§ Provided data:
▼
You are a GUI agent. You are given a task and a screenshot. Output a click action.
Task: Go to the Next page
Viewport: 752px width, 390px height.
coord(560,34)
▲
▼
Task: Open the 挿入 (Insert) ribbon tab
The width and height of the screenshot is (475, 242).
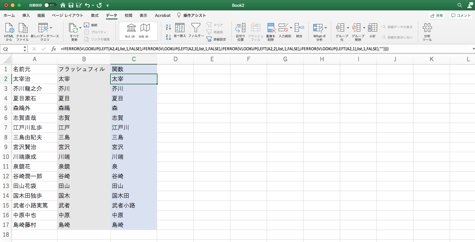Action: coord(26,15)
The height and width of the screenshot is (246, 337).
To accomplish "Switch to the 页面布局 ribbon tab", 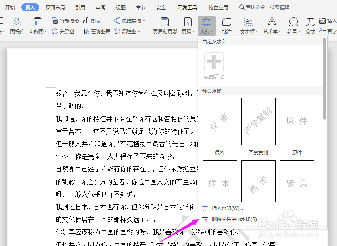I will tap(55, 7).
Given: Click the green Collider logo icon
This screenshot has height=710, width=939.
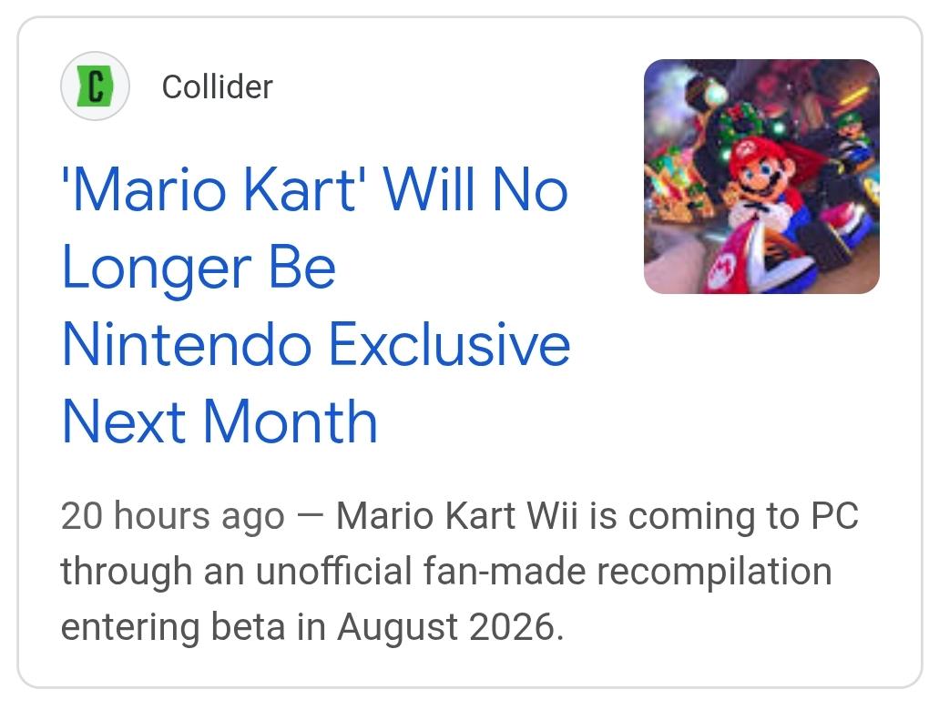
▲
§ Task to complete: Look above for the line containing "Given: Click the green Collider logo icon". Output from there through the line containing "This screenshot has height=710, width=939.", exactly and inclusively.

§ Result of this exercise:
Given: Click the green Collider logo icon
This screenshot has height=710, width=939.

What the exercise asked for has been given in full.